Released: March 04, 2013
The childhood obesity epidemic is an urgent public health problem, and it will continue to take a substantial toll on the health of Americans. The most recent data show that almost a third of U.S. children and adolescents are overweight or obese. Children are exposed to an enormous amount of commercial advertising and marketing for food. In 2009, children age 2-11 saw and average of more than 10 television food ads per day. The marketing of high-calorie, low-nutrient foods and beverages is linked to overweight and obesity. The IOM hosted a workshop which examined contemporary trends in marketing of foods and beverages to children and youth and the implications of those trends for obesity prevention.

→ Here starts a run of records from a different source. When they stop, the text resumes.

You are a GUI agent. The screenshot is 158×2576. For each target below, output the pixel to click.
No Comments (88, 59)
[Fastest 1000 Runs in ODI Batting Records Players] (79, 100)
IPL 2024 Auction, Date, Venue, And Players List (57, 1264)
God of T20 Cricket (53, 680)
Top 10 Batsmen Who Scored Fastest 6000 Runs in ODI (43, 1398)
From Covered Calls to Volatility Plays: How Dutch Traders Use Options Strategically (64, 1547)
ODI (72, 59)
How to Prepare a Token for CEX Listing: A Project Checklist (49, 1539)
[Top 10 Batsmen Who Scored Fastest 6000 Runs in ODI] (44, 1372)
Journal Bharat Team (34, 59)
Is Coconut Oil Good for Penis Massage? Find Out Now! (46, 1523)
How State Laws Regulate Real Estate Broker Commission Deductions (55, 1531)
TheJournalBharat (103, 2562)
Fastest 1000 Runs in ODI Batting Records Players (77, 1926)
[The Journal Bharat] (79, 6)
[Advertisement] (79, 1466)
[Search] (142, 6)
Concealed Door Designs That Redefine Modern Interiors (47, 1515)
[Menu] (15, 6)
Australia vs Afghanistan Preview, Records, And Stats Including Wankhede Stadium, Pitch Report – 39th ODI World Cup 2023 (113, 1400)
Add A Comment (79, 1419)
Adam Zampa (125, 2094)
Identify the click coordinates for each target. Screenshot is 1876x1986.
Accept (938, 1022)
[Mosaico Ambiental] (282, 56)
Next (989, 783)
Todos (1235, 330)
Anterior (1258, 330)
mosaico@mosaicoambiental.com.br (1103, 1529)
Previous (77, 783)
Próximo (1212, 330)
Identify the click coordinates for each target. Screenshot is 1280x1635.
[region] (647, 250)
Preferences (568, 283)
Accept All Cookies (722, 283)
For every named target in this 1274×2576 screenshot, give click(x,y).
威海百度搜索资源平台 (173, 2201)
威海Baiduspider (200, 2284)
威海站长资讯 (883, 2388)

Released: January 17, 2013
The Supplemental Nutrition Assistance Program (SNAP) is the largest nutrition assistance program administered by the USDA, serving more than 46 million low-income Americans per year, at a cost of more than $75 billion. The goals of SNAP are to improve participants’ food security and access to a healthy diet. The USDA asked the IOM and the National Research Council to consider whether it is feasible to objectively define the adequacy of SNAP allotments that meet the program goals and, if so, to outline the data and analyses needed to support and evidence-based assessment of SNAP adequacy. The committee outlines its findings, conclusions, and recommendations in this new report.
Released: November 08, 2012
One of the many benefits of the U.S. food system is a safe, nutritious, and consistent food supply. However, the same system also creates significant environmental, public health, and other costs that generally are not captured in the retail price of food. A better understanding of the costs and benefits of the food system would help decision makers, researchers, and practitioners make informed business and management decisions that would expand the benefits of the U.S. food system even further. The IOM and the National Research Council held a workshop to explore the external costs of food, the methodologies for quantifying those costs, and the limitations of the methodologies.
Released: October 24, 2012
One of the most intimate relationships that our body has with the outside world is through our gut. Our gastrointestinal tracts harbor a vast and still largely unexplored microbial world known as the human microbiome that scientists are only just beginning to understand. Researchers are recognizing the integral role of the microbiome in human physiology, health, and disease, and the intimate nature of the relationships between microbiome and host. While there is still a great deal to learn, the newfound knowledge already is being used to develop dietary interventions aimed at preventing and modifying disease risk by leveraging the microbiome. The IOM held a public workshop to explore current and emerging knowledge on the human microbiome, its role in human health, its interaction with the diet, and the translation of new research findings into tools and products that improve the healthfulness of the food supply.